(Work to complete) The expected output is the line with "Task: Collapse the Overview panel" plus all lines after it to the end of the material below, reproduced exactly, with pictures omitted and nothing else included.

-- Opening Marker --

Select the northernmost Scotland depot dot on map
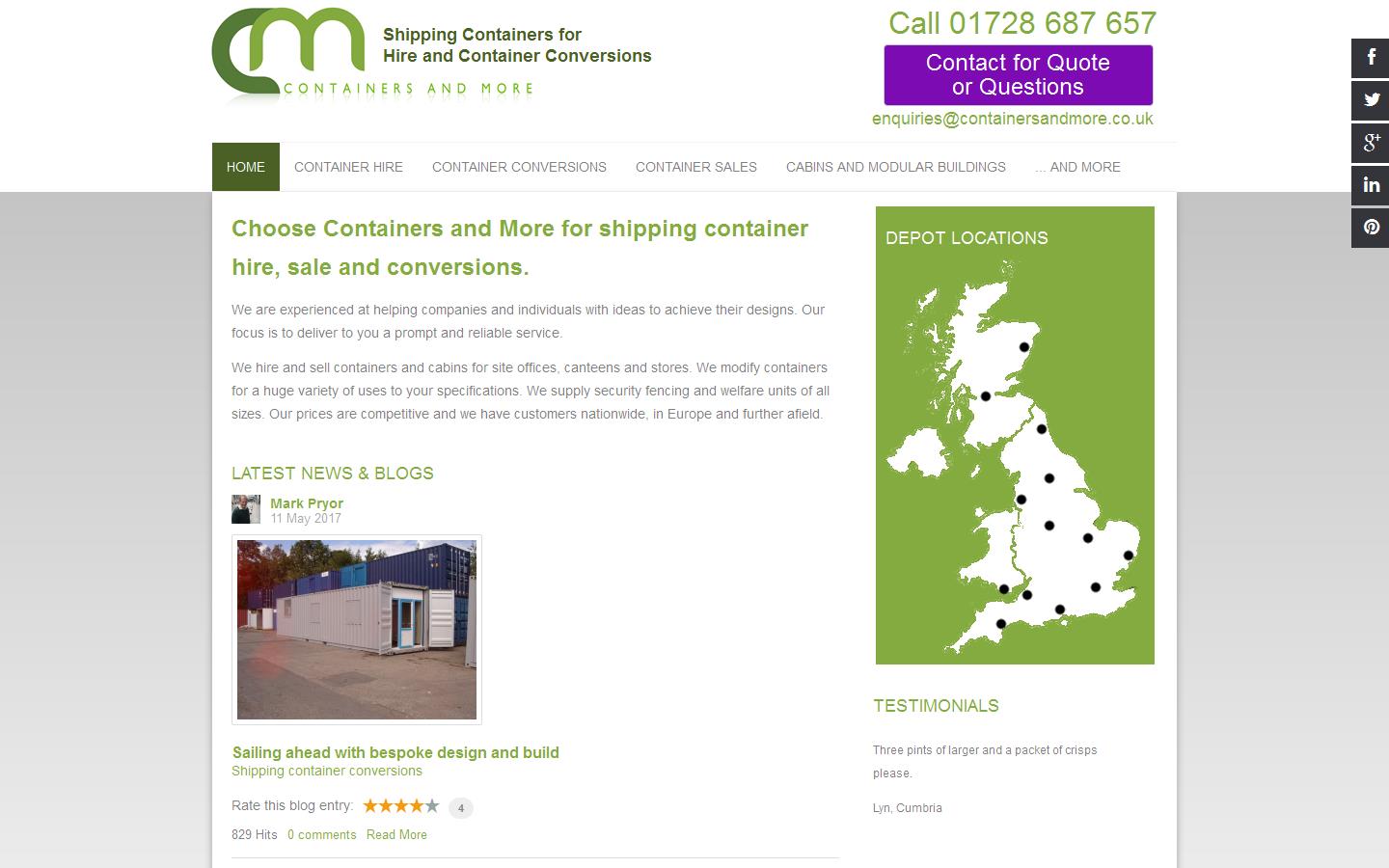The width and height of the screenshot is (1389, 868). [1024, 347]
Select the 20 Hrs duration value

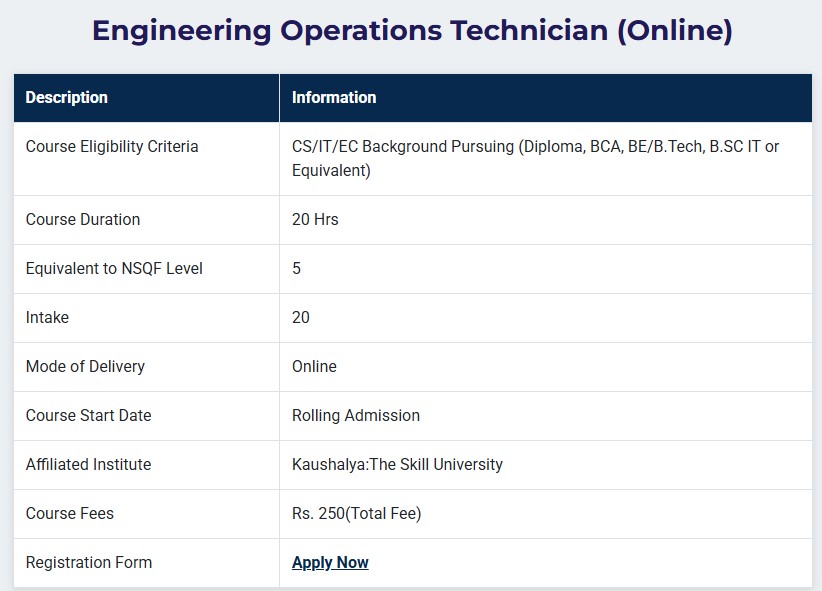click(315, 219)
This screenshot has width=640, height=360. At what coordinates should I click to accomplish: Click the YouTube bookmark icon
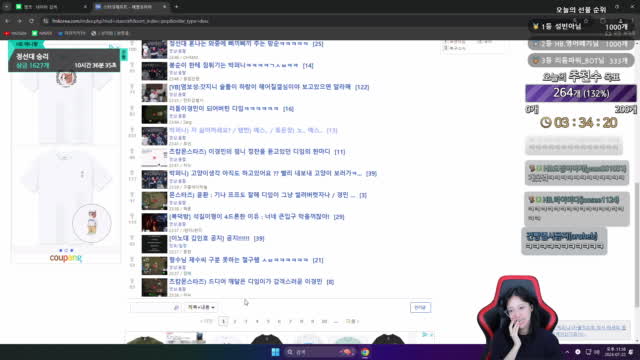point(7,33)
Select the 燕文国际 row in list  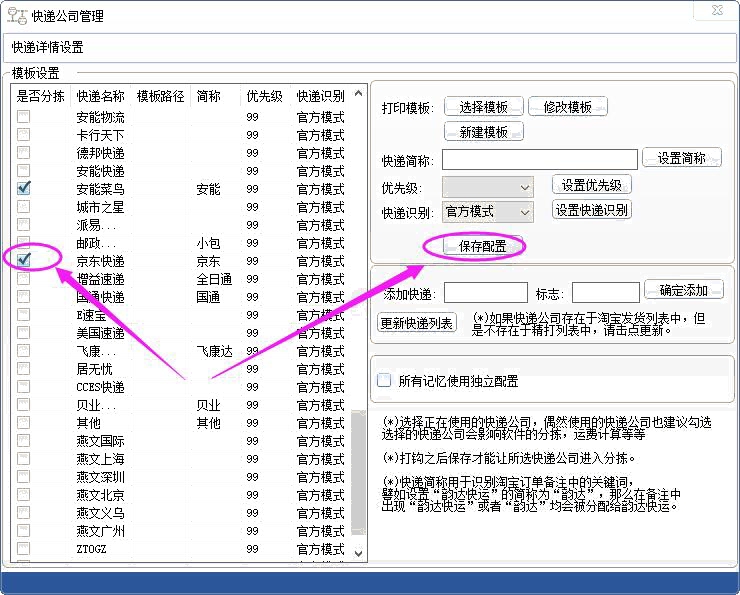tap(100, 440)
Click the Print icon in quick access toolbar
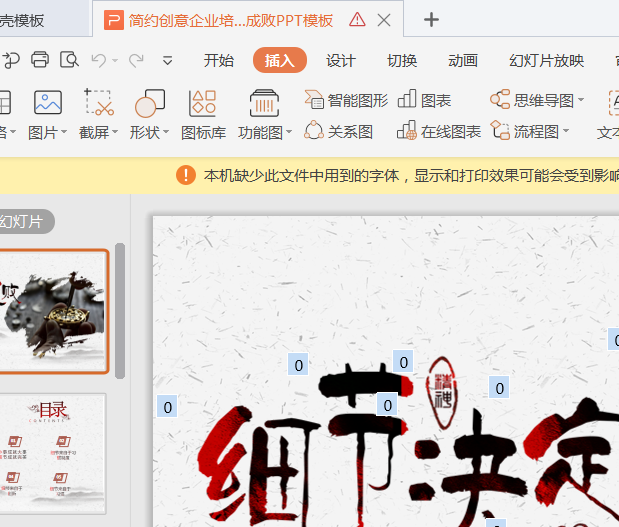The image size is (619, 527). click(x=40, y=60)
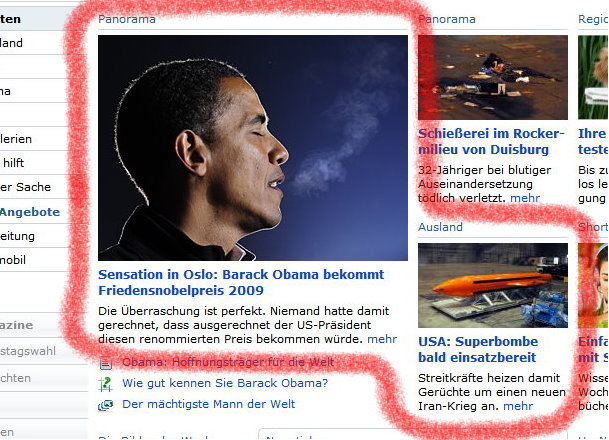Open headline USA: Superbombe bald einsatzbereit
The width and height of the screenshot is (609, 440).
tap(478, 349)
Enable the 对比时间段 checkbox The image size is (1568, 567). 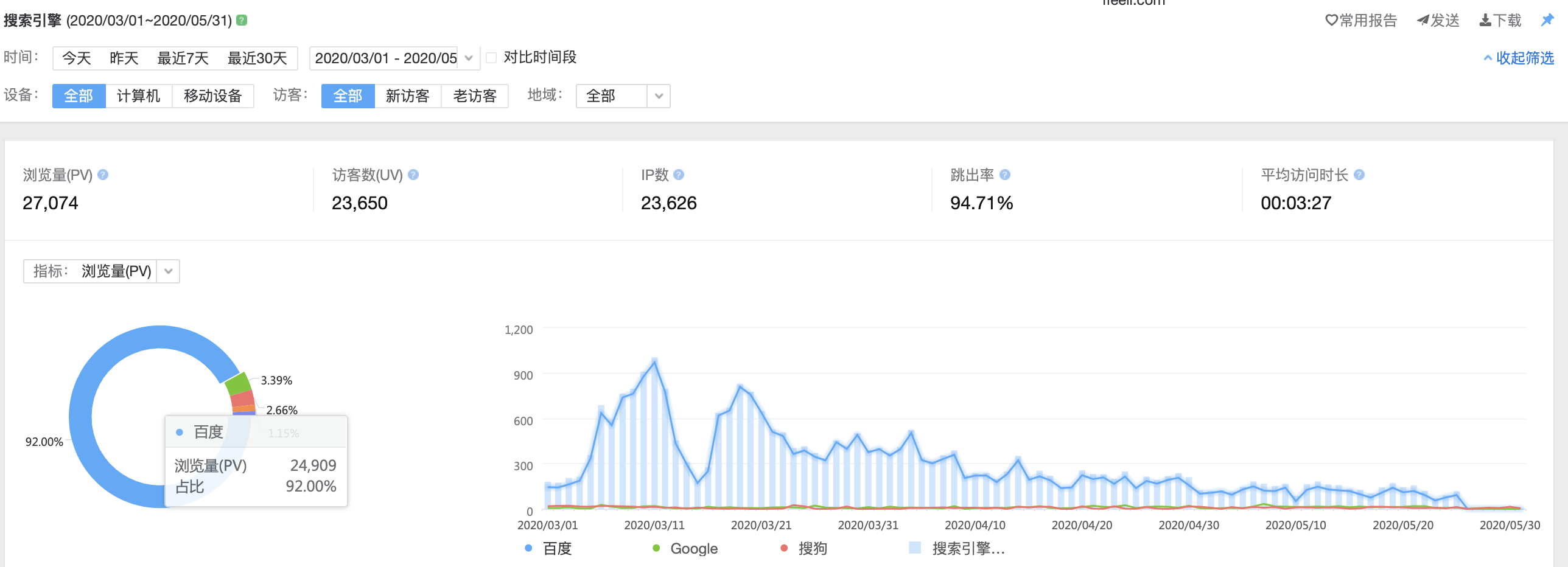(x=491, y=58)
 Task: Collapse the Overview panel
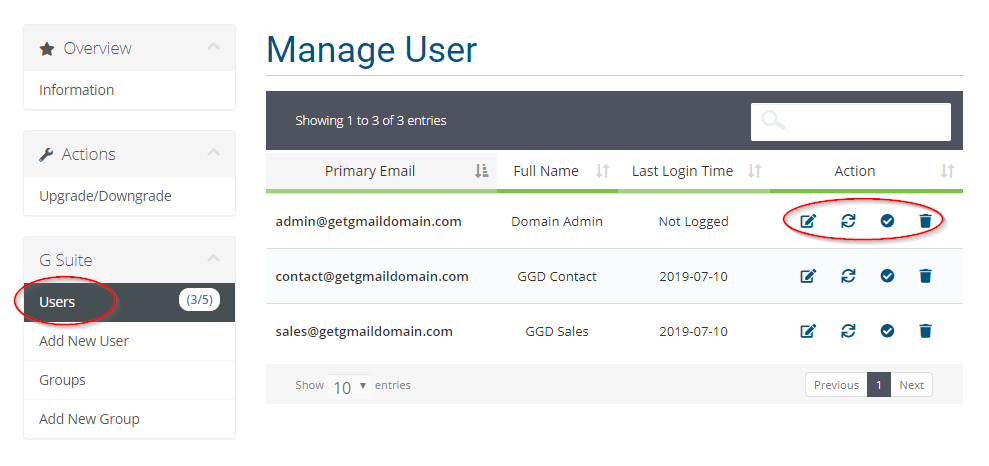(214, 47)
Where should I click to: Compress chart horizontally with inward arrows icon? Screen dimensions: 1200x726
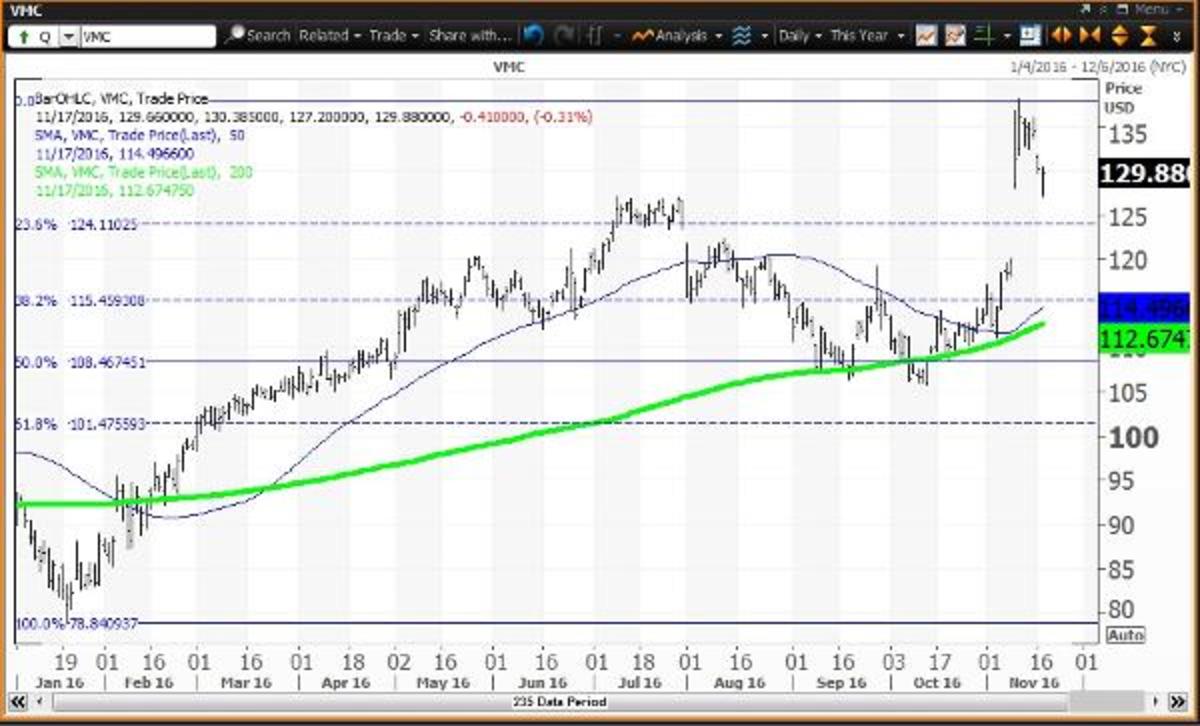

-- Closing Marker --

(Completed task)
 Task: Collapse the Overview panel
(214, 47)
Where should I click to: Compress chart horizontally with inward arrows icon? Screen dimensions: 1200x726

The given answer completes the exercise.